- VORLIEGENDER AUSZUG -
------------------------------------------------------------

1863, Briefe 340–403
400. An Franziska und Elisabeth Nietzsche in Gorenzen
<Pforta, 6. Dezember 1863>Am zweiten Sonntage der Ankunft.
Liebe Mamma und Lisbeth.
Nun, so habe ich denn euren Brief und sehe, daß es euch wohl geht, wie mir, nur daß wir uns beide nach Veränderung sehnen, ihr nach Naumburg, ich zu euch. Eure Bestimmungen über Weihnachten sind mir alle recht, genießen wir sie fröhlich und mit dem Gefühl, daß es die letzten sein können für einige Zeit, die wir gemeinsam verbringen. Das nächste Mal einsam in einer etwas fernen Universitätsstadt oder — nun auch im Felddienst in einer Wintercampagne für Schleswig Holstein.
Da fällt mir gleich das Wichtigste ein, was ich zu schreiben habe, daß ich nämlich bis Weihnachten noch meine sämmtlichen Militärzeugnisse brauche, die Bewilligung des Vormundes usw. Theilt dies dem Onkel Bernhard mit und bittet ihn, mir alles baldigst zuzuschicken. Loskommen werde ich schwerlich, mag es auch kaum —
Vor allem muß ich doch nach ihrem großen Interesse, das sie für diesen Gegenstand hegt, meiner lieben Lisbeth die Nachricht über unsre Temperatur und Witterung bringen; sie ist eine sehr kriegerische, während sie in Gorenzen eine sehr nebelige sein soll. Nun freilich, im Nebel noch „fade Unterhaltungsphrasen“ zu hören, das ist höchst mißlich; aber liebe Lisbeth, denkst du, daß meine Briefe dich fade unterhalten wollen? Das mußt du noch lernen, daß an und für sich kein Gegenstand der Unterhaltung unwerth ist, wenn du aber die Art meiner Unterhaltung fade nennst, so zucke ich mit den Achseln und bitte dich, den Brief noch einmal zu lesen.

------------------------------------------------------------

- OFFENE AUFGABEN -
A. Gib den Teil des Auszugs wörtlich wieder, beginnend mit „1863, Briefe 340–403“ und weiter bis einschließlich „Mamma und Lisbeth.“.
B. Fasse den Auszug in zwei Sätzen zusammen.
Das anschließende Material hat mit dem Auszug nichts zu tun.

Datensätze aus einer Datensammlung

------------------------------------------------------------

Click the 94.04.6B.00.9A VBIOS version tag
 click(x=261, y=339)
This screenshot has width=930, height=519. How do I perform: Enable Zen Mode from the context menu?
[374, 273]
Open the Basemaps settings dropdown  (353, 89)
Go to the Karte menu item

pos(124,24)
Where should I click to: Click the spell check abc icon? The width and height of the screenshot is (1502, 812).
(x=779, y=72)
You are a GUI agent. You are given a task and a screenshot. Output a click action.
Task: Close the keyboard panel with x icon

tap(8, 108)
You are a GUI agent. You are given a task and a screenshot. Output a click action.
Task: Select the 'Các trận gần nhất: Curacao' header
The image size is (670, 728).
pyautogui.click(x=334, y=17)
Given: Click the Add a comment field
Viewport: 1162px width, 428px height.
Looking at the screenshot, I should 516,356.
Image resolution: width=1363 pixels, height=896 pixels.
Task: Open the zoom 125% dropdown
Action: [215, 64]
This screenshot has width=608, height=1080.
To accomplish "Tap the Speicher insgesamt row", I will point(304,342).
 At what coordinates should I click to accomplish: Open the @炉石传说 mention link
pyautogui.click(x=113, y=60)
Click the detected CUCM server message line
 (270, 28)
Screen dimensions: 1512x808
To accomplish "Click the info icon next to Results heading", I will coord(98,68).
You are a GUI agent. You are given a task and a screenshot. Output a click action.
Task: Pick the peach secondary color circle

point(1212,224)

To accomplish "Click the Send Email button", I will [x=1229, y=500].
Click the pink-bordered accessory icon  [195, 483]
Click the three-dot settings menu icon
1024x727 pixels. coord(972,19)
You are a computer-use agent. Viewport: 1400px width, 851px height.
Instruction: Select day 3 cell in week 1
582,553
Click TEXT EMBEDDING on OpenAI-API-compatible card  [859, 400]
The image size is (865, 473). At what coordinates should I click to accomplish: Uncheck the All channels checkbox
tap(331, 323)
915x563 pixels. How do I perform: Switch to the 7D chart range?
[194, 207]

------------------------------------------------------------

- ERGEBNISSE DER REIHE NACH -
A.
1863, Briefe 340–403
400. An Franziska und Elisabeth Nietzsche in Gorenzen
<Pforta, 6. Dezember 1863>Am zweiten Sonntage der Ankunft.
Liebe Mamma und Lisbeth.

B. Der Brief vom 6. Dezember 1863 aus Pforta an Franziska und Elisabeth Nietzsche in Gorenzen billigt die Pläne für Weihnachten, das für einige Zeit das letzte gemeinsame sein könnte. Außerdem soll Onkel Bernhard gebeten werden, bis Weihnachten alle Militärzeugnisse samt der Bewilligung des Vormundes zu schicken, und Lisbeth erhält Nachricht über Temperatur und Witterung, verbunden mit der Frage, ob sie glaube, die Briefe wollten sie fade unterhalten.